61 lines (37 loc) · 3.33 KB

Network Analysis Exercise 1: Preparation

What's a network analysis? It's a way of studying how data about people/places/items/characters (anything you're tracking) is related by shared properties or contexts. For example, on this page scroll to see a network analysis plotted from blues lyrics data based on shared decades. This super speedy tutorial is an abbreviated version of our older Network Analysis tutorial on newtfire, and our original exercises in XQuery on the Decameron.
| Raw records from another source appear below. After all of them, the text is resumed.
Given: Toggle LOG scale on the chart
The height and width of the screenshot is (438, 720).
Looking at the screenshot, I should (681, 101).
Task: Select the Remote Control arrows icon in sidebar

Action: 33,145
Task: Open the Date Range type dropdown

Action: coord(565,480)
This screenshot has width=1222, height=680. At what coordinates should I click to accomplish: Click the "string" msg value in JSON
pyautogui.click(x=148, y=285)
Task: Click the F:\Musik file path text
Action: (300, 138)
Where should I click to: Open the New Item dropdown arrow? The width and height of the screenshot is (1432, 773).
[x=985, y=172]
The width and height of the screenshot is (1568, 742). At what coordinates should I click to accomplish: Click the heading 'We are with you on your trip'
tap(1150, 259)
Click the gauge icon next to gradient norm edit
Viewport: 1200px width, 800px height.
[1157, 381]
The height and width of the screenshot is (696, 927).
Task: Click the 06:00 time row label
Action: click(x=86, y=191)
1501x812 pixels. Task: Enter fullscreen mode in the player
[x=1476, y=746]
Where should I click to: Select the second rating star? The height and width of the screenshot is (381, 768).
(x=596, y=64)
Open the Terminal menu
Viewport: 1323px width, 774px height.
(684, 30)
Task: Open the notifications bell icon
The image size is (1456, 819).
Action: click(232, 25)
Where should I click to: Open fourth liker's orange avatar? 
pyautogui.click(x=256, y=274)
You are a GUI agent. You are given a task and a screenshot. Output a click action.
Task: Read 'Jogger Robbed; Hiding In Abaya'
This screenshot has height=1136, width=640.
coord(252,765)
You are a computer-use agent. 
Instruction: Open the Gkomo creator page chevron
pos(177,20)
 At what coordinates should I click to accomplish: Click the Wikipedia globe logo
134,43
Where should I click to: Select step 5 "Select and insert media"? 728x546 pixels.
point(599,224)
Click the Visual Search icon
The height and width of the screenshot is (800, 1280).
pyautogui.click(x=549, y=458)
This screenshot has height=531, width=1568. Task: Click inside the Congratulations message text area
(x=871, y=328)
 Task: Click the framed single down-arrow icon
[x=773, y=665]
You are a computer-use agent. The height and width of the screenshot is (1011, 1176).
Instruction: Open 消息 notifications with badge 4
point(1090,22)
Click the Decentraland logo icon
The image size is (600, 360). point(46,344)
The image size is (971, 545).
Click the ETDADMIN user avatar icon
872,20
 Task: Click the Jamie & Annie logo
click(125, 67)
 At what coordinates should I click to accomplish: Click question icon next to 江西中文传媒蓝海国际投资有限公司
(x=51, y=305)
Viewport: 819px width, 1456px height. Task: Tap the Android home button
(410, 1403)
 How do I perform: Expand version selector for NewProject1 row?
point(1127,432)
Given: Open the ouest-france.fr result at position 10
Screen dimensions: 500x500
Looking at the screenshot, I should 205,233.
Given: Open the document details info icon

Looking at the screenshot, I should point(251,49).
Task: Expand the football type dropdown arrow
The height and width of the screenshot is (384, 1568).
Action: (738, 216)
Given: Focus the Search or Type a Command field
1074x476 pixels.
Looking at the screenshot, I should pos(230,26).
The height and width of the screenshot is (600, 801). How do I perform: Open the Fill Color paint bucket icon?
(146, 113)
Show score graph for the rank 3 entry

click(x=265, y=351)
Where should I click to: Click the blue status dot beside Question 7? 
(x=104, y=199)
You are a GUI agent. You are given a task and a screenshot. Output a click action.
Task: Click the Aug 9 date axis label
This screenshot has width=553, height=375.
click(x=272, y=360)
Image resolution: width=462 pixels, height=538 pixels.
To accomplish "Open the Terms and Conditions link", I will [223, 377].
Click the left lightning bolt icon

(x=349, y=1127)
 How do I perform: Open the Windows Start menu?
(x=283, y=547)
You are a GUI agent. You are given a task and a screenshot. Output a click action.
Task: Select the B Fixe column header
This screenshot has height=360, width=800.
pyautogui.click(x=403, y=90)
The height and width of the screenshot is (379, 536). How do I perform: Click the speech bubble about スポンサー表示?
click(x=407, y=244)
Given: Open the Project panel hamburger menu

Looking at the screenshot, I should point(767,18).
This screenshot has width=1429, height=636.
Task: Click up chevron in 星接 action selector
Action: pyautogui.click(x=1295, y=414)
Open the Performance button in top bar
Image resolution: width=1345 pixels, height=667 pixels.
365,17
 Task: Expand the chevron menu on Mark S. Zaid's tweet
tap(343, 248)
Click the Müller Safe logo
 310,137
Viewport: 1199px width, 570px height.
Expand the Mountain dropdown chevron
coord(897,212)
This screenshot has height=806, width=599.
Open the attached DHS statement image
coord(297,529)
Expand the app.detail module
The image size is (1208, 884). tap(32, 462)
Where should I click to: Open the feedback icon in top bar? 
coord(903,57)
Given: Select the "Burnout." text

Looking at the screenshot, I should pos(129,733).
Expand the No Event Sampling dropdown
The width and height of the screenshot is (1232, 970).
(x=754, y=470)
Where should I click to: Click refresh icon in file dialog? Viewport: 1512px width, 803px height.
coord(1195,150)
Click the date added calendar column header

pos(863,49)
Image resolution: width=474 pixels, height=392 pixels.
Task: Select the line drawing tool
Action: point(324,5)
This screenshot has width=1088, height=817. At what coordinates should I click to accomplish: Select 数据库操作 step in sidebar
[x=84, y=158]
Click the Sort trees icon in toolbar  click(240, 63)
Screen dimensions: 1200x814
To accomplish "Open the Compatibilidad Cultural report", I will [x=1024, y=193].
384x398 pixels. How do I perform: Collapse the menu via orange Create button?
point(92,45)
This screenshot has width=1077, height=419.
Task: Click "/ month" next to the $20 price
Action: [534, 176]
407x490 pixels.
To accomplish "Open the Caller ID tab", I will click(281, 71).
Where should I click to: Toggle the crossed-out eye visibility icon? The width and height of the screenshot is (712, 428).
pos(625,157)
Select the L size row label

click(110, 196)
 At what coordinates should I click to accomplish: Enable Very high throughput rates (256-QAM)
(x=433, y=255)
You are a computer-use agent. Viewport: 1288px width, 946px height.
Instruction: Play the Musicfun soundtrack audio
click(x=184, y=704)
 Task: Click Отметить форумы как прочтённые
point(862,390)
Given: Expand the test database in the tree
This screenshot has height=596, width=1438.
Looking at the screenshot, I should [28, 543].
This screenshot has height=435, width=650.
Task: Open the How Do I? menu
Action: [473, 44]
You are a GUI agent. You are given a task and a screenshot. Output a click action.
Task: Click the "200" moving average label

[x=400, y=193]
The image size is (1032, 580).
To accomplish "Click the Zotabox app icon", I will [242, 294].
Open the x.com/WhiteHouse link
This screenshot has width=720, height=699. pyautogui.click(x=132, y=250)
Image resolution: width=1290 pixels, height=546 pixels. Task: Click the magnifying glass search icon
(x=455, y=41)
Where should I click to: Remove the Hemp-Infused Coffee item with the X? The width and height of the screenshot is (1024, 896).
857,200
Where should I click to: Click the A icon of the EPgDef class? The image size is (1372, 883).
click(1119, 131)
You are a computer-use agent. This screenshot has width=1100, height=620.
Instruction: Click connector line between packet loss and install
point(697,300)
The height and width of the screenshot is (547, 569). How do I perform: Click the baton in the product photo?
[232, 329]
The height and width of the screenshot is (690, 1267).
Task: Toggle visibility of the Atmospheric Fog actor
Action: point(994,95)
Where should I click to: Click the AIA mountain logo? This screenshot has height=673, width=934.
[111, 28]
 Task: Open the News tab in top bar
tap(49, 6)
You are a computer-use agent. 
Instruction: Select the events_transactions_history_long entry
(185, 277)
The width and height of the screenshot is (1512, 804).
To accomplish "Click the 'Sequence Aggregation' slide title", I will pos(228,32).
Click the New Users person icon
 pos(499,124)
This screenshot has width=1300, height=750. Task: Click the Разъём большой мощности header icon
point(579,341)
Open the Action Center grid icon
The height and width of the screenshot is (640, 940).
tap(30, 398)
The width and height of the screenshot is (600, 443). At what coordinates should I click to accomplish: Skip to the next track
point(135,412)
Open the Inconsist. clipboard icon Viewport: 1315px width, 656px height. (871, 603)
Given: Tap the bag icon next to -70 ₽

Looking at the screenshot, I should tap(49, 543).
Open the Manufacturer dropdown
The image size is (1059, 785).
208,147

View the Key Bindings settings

For this intro orientation, we're working with code from the DIGIT 400 Smash Tiers project, to create a network analysis of information about Mario Brothers' characters, the games they appear in and the tiers they share. We'll be working with Cytoscape software to plot the graph.

Cytoscape

You can work with Cytoscape in the DIGIT computer lab classrooms (in Kochel 77, Witkowski 109, and in Lilley library). You can download and install it on your computer for free from Cytoscape.

eXist-dB and prepping the data

Cytoscape expects to see network data in a tab-separated values format, which is a special form of text that is importable into spreadsheets and lots of visualization software. Network data to be imported needs to follow the format of:

Source Node \tab Edge \tab Target Node \linefeed

Explanation: "Nodes" are features you're connecting.

"Edges" are connecting lines (sometimes also called "bridges") between nodes. (and the linefeed is a hard return character).

Often we output additional data, descriptors for nodes and edges, that we use to style our plot, so we may be outputting some extra values like this:

Source Node \tab Node Edge \tab Edge-Data \tab Target Node \linefeed

Edge data might be a numerical count of how many times a connection occurs, and we can import that information to add "weight" to thicken our connecting lines if we organize our data to process, say all the distinct values of characters, and then count the number of times they are connected to each other based on tiers.

We can output that text TSV format with XQuery as a plain text output file, saved with the extension .tsv We need to work with some special characters to give us tab separators:

  • tab character: "	"
  • line-feed charcter: "


Addressing Smash Tiers data in eXist-dB

First, inspect the data stored in our newtfire eXist-dB at /db/smashtiers/supersmashtierlist.xml

We'll create an XQuery script to reach into the Smash Tiers data with this global variable:

declare variable $charfile := doc('/db/smashtiers/supersmashtierlist.xml');

Then let's think about our network: Let's network characters with game numbers as their connectors, and show the tiers they're in:

  • Source node: Character
  • Edge connector: Game number
  • Target node: Tier info

This is a "bimodal" network: Characters connected to Tiers via the games they're in.

We could switch this up:

  • Characters connected to Game Numbers, with Tiers as the connector
  • Characters connected by Tiers only,
  • Characters connected to each other via Games, just by virtue of connection.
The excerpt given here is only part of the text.